Etnik mesele yok; problem var
Mesele; "Düşünülecek iş ve husus. Halledilmesi lâzım iş. Ehemmiyetli iş." diye açıklanıyor ki, bu açıklamaya katılıyorum. (Biliyorsunuz İmam hatipli R. T. Erdoğan, kelimenin hemzesini vurgular; "mes''ele" der.) Ayrıntısına girmeyeceğim. Arapçadan geçmiştir. Sadeleştirme furyasında karşılık olarak "sorun" uydurulmuştur.
Hayatın içinden kelimelere, başka dilden, hususiyetle Arapça ve Farsçadan geldiği için hemen karşılık bulmaya kalkıyorlar. Problem orada ortaya çıkıyor.
Problem deyince... Onun karşılığını da dilimizde "sorun" kelimesiyle karşılamak istediler. Ama matematik problemi için bir karşılık bulamadılar!
"Mesele", "problem", "sorun" birbirlerinin karşılığı değildir. Hele "sorun" hiçbirinin karşılığı değildir. "Sorun" dilimizi körelten ana arterlerdendir!
Prof. Dr. Ş. Teoman Duralı''nın, Prof. Dr. Ahmet Yüksel Özemre''ye ithaf ettiği "Sorun Nedir?-Felsefe-Bilim Düşünüşü" kitabında derinlikli cevaplar verilmekle beraber, rahmetliyi böyle anmak istemem, ama gerçekçi olmalıyız, mana kazanmamış "seçilmiş" kelimeler kullanması, fikir üretme sistematiğini problemli hâle getiriyor. (Maalesef, felsefede yeni akım anlaşılamama problematiğidir. Yerini bulsun, bulmasın, felsefecilerin makalelerinde, kitaplarında, öncesi olmayan, daha yazarken uydurulmuş kelimeler, yazılanları anlaşılmaz hâle sokuyor.)
Meseleyi farklı noktaya çekeceğim... "Kürt meselesi" diyorlar... Mesele yok; problem var.
Kastı olanlar, problemi olanlar "mesele" görüyorlar. Yazanlar, fikir üretenler, tartışırlar, bir neticeye varırlar veya varamazlar. Neticelenmemiş tartışmalar, siyasîlerin dilinde pimi çekişmiş birer bombadır.
Bazı siyasîler illa ki "Kürt meselesi" diyecek. Güneydoğu''ya gidince kendilerini başka ülkede görmek istiyorlar, bile bile tuzağa düşüyorlar. PKK''nın siyasî uzantısının yerini alarak güya kazanacaklarını düşünüyorlar. Başka tarafta ise bu yüzden kaybettiklerini akıllarına getirmiyorlar.
En son örneğini Ali Babacan gösterdi. "Çözüm=çözülme" döneminde kendileri bakandı. Neler yaşandığını, en iyi bilecek isimlerden.

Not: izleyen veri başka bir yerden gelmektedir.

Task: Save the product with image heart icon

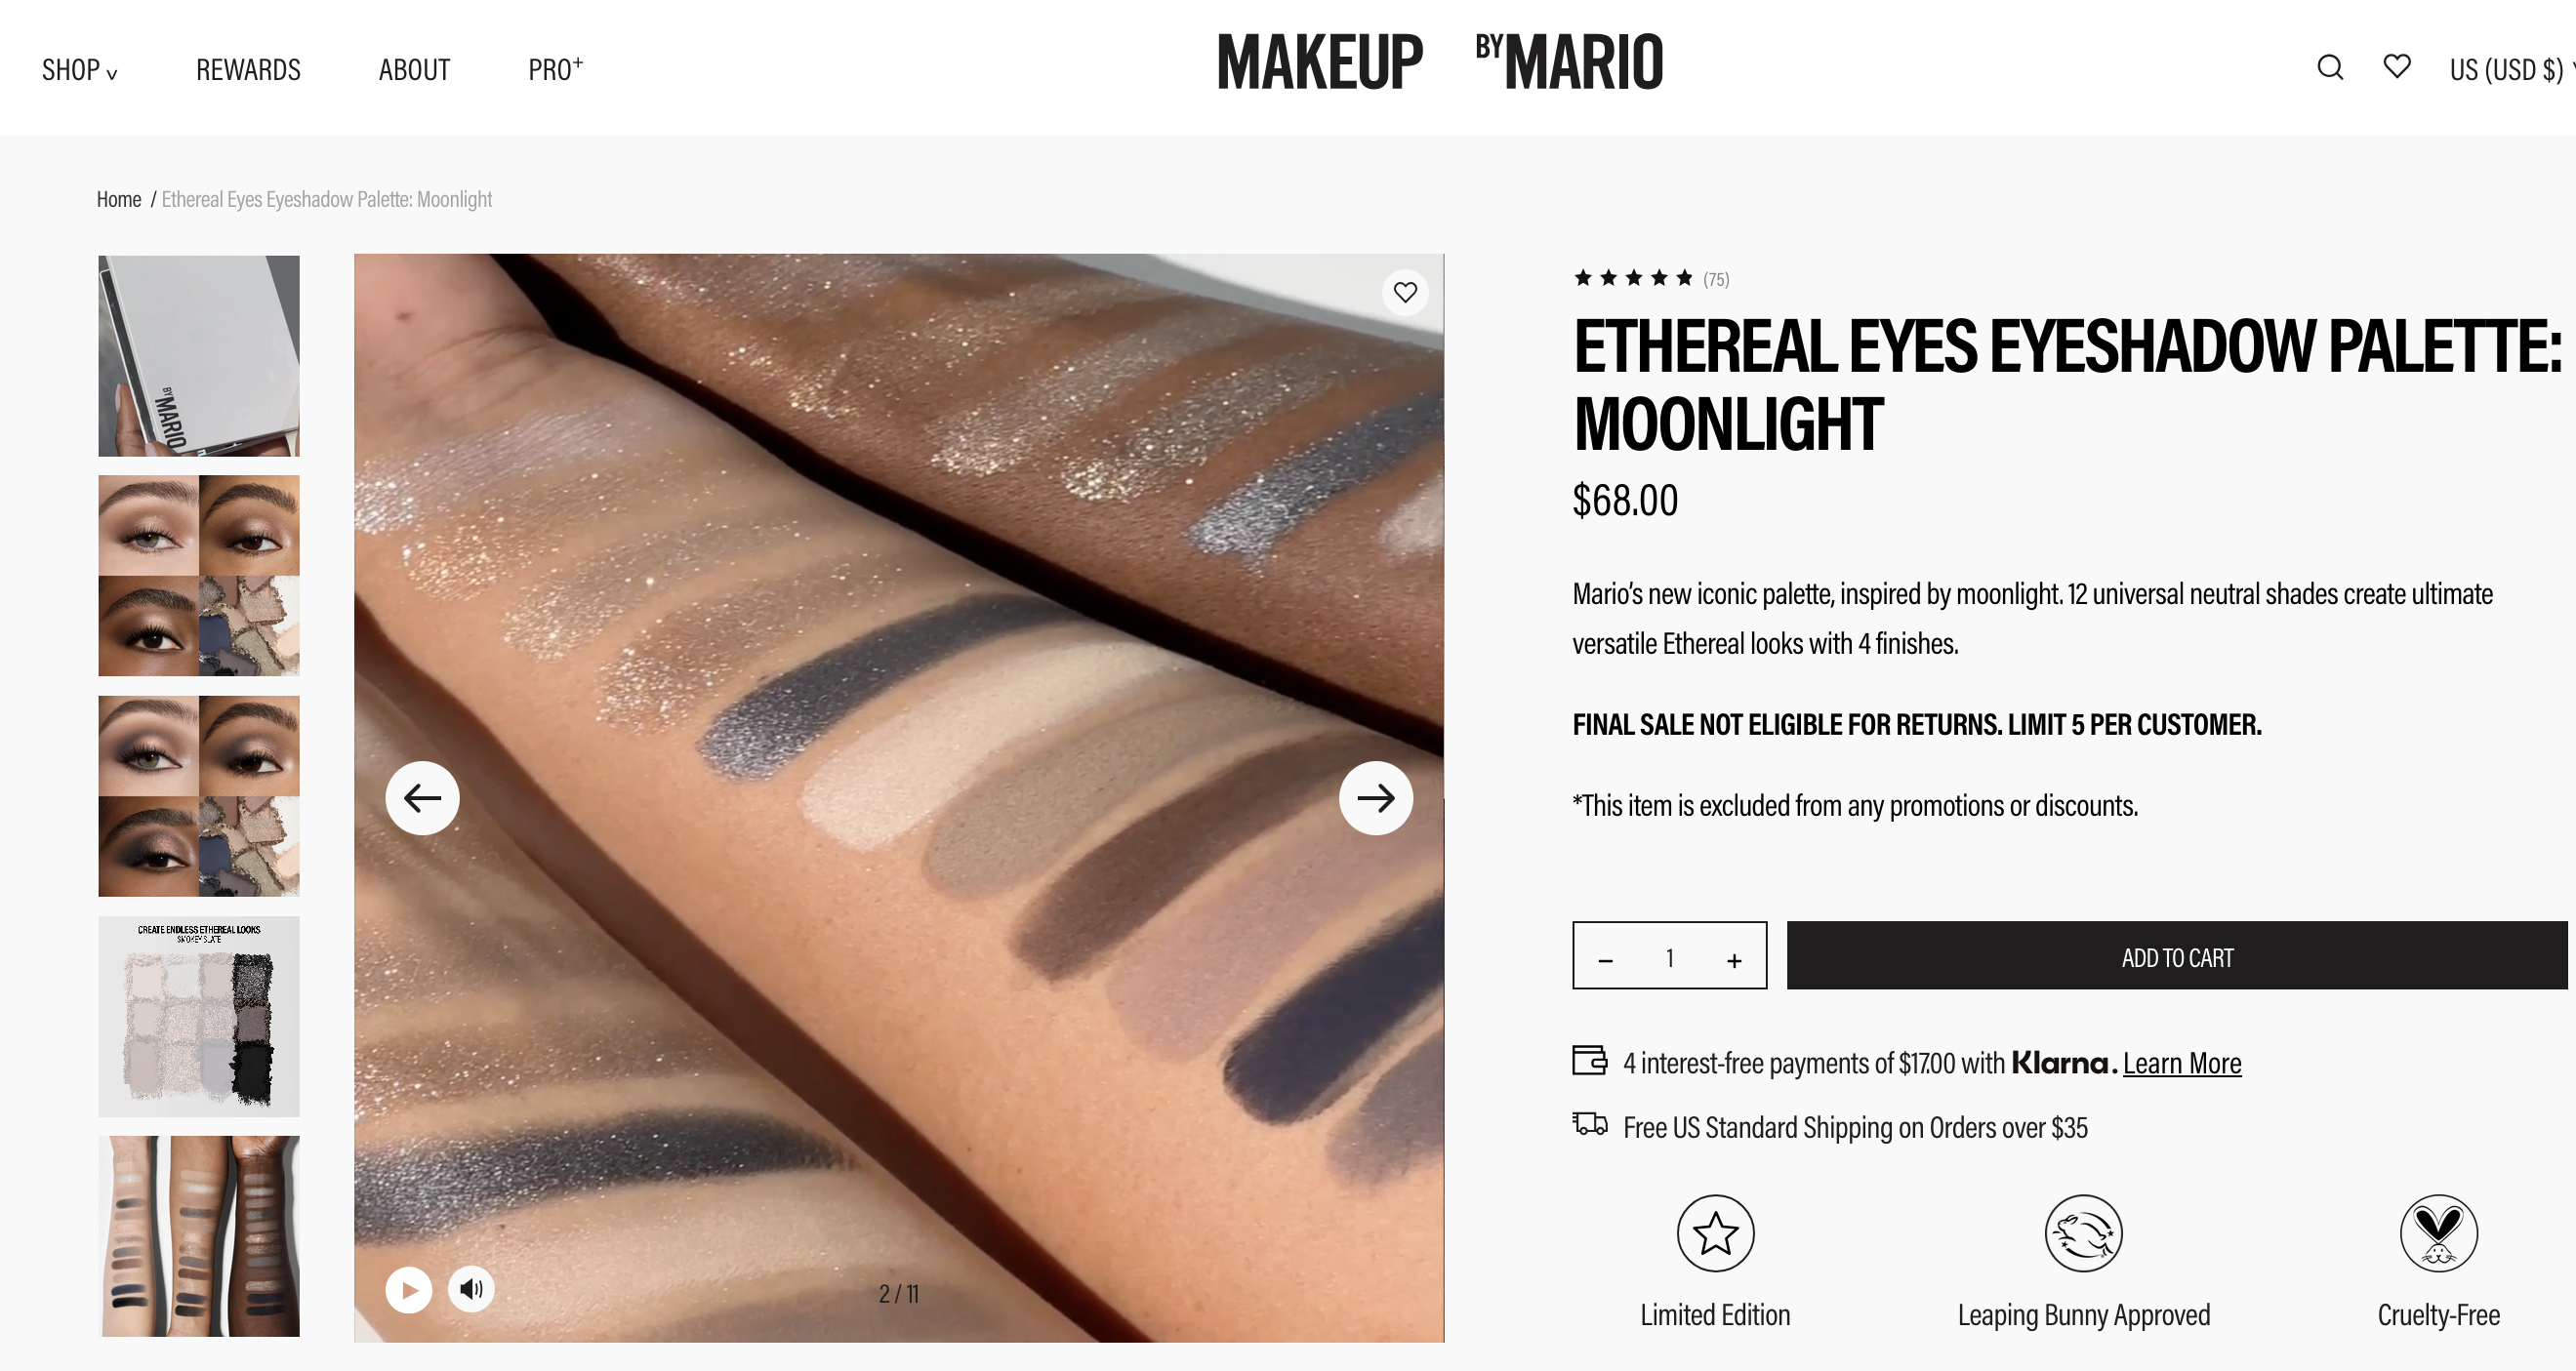Action: [1405, 292]
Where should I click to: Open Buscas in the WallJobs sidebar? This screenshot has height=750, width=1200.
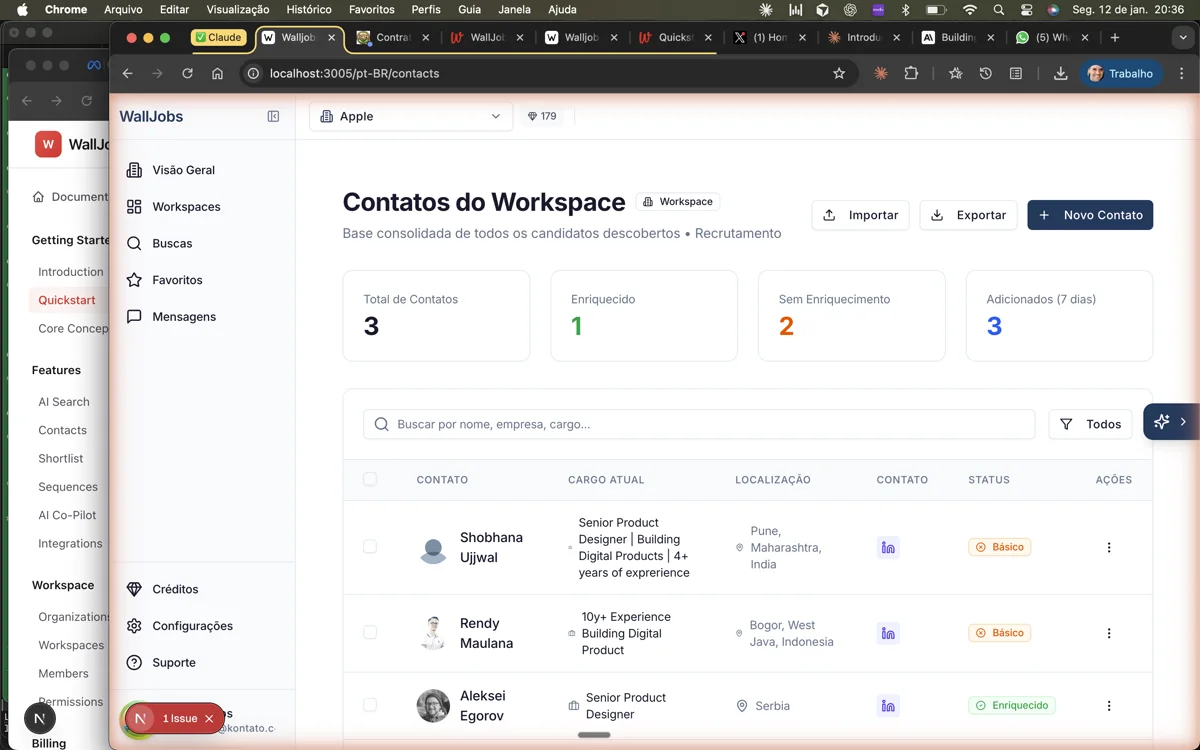click(x=170, y=243)
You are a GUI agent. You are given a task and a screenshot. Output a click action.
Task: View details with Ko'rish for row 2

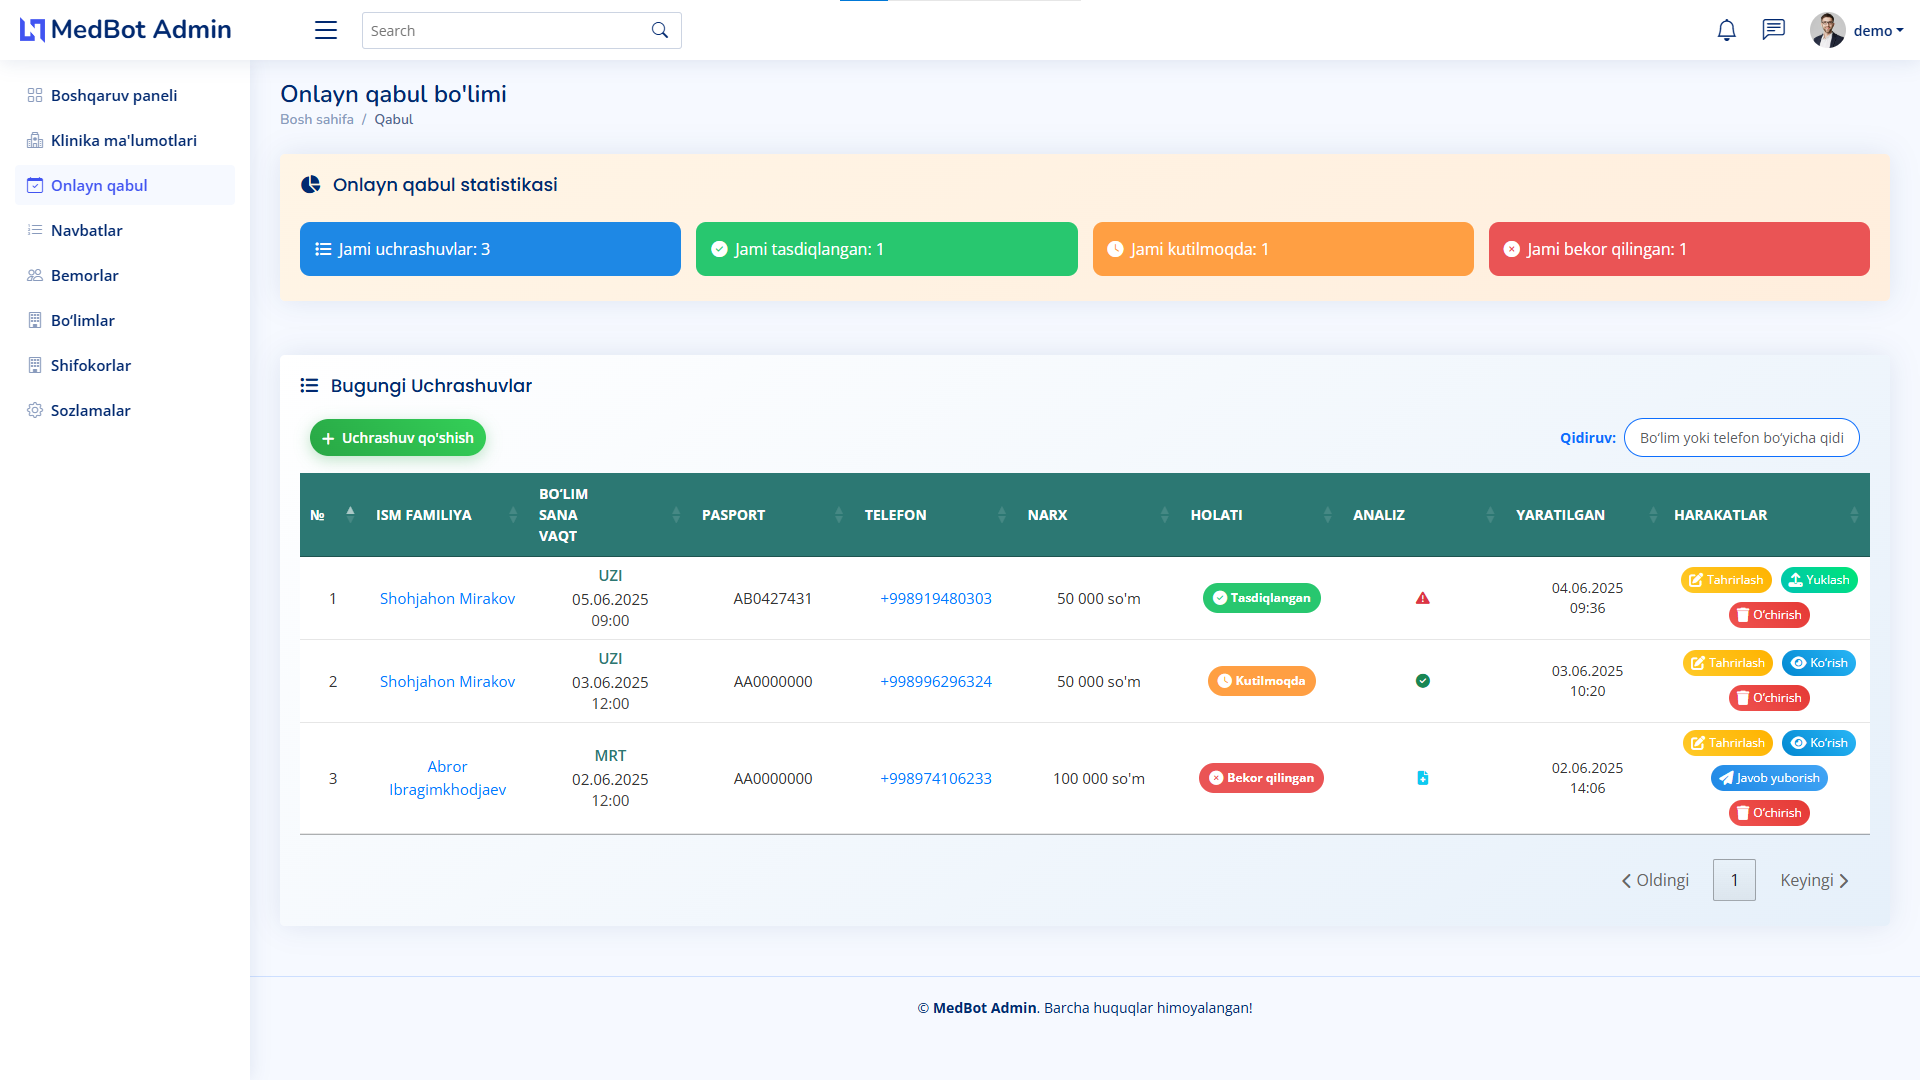pos(1818,663)
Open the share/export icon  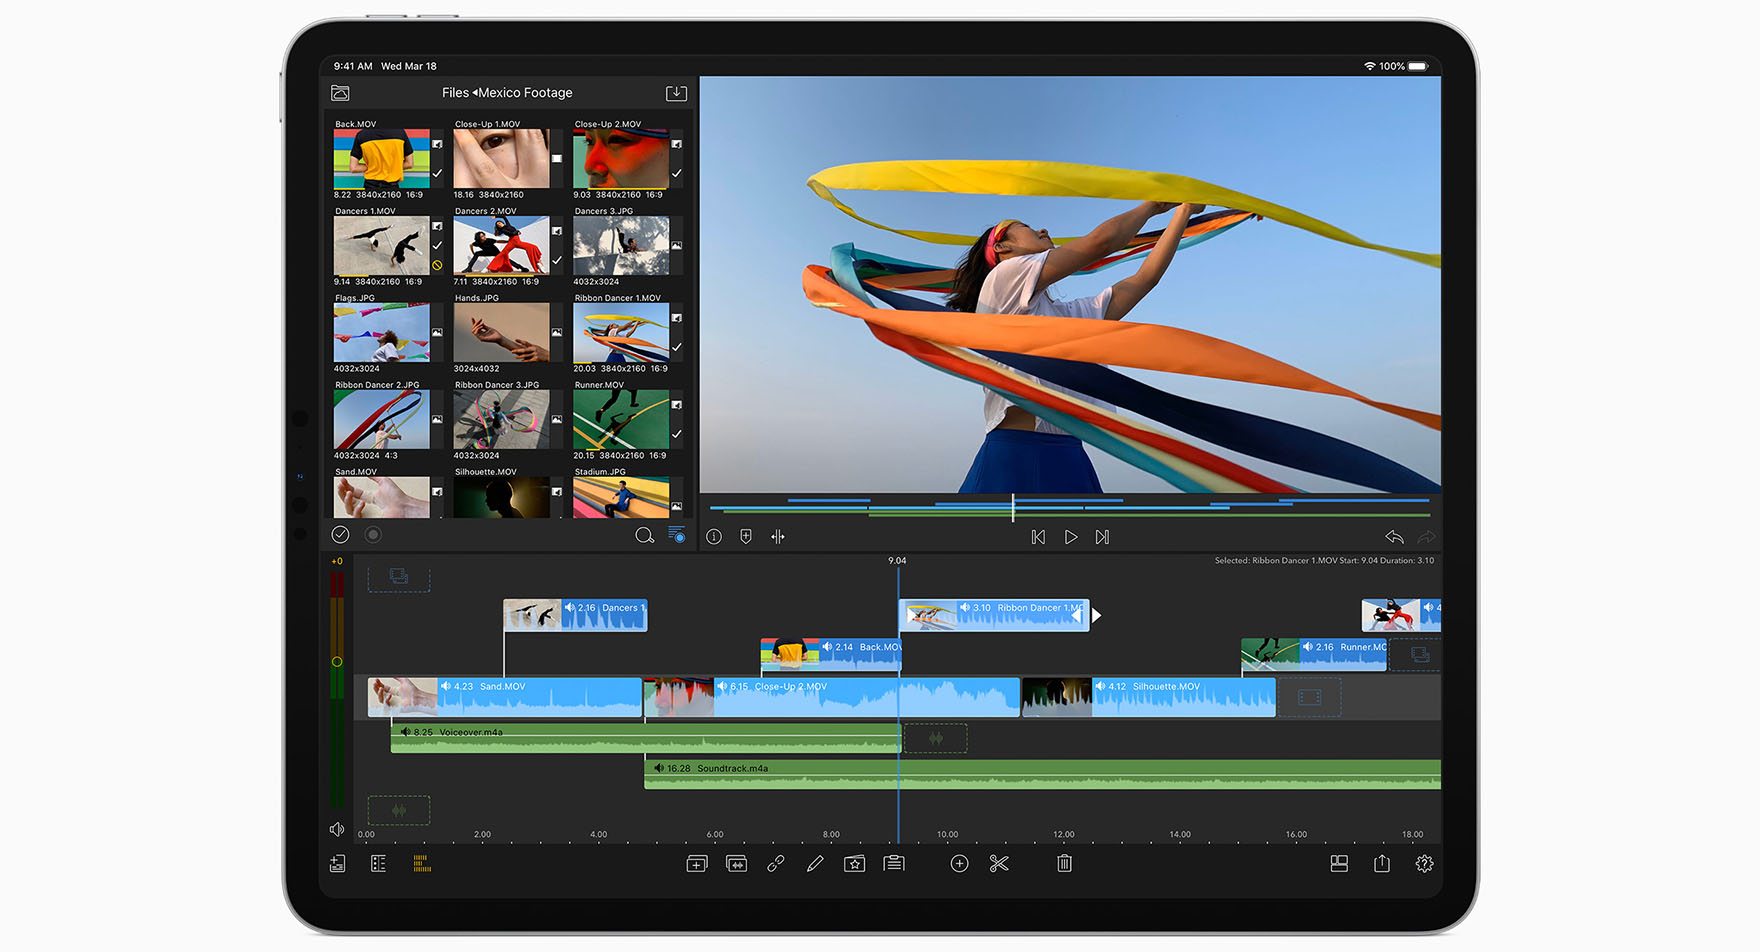point(1382,864)
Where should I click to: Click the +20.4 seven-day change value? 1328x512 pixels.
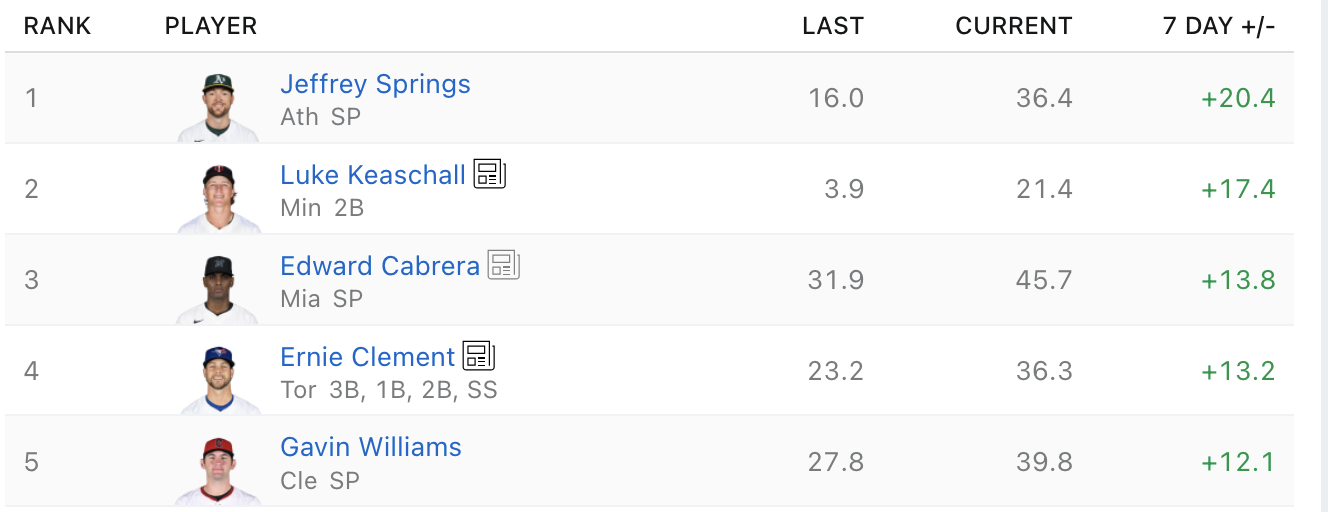pyautogui.click(x=1238, y=98)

Yine Ak Parti''den koparak parti kurmuş bir başka zat Ahmet Deavutoğlu da etnisiteden bahsederken kendisinden geçiyor. O da başbakan, bakan olarak, "yukarı"dan her şeyi gördü. Ama, HDP/PKK''nın dilini kullanırlarsa oyların kendilerine geleceğini sanıyorlar. Onların problemi bu işte.
Sizin dillendirdiğinizin daha fazlasını dillendiren, üstelik ABD''nin, Avrupa''nın, Rusya''nın desteğini alan dururken size niye dönsünler! Hangi açıdan bakarsanız bakın, kaynaşmış Türkiye''de bir "mesele" çıkarmak mümkün mü?
Ali Babacan, en son Adıyaman''a gitmiş, coştukça coşmuş. "Kürt meselesi yoktur." diyen iki partinin genel başkanı suçluyor, sonra devam ediyor: "Sayın Erdoğan başlarda ''Kürt sorunu vardır ve benim de sorunumdur'' diyordu. O zaman bizim de içinde olduğumuz hükûmette samimi bir gayret oldu. (…) Ama sonra Kürt sorunu diye bir şey yok kardeşim, diyor. İnsan haklarının devlet tarafından aynen tanınmasından geçiyor. Çözümü, eşit vatandaşlık anlayışından geçiyor. Her vatandaş, eşit ve onurludur. Her vatandaş, anasından doğduğu anda sahip olduğu hakları doyasıya yaşar. Devlet de bunu sadece tanır."
Ali Efendi! Senin de içinde olduğun hükûmet zamanında, "Kürt meselesi var." dendiğinde, PKK''lıların neden hendek kazdıklarını, HDP''lilerin meydanlara çıkıp neden otonomdan bahsettiklerini de açıkla.
Etnik mesele yok; problem var, diyoruz. Problem bazı siyasîlerimiz.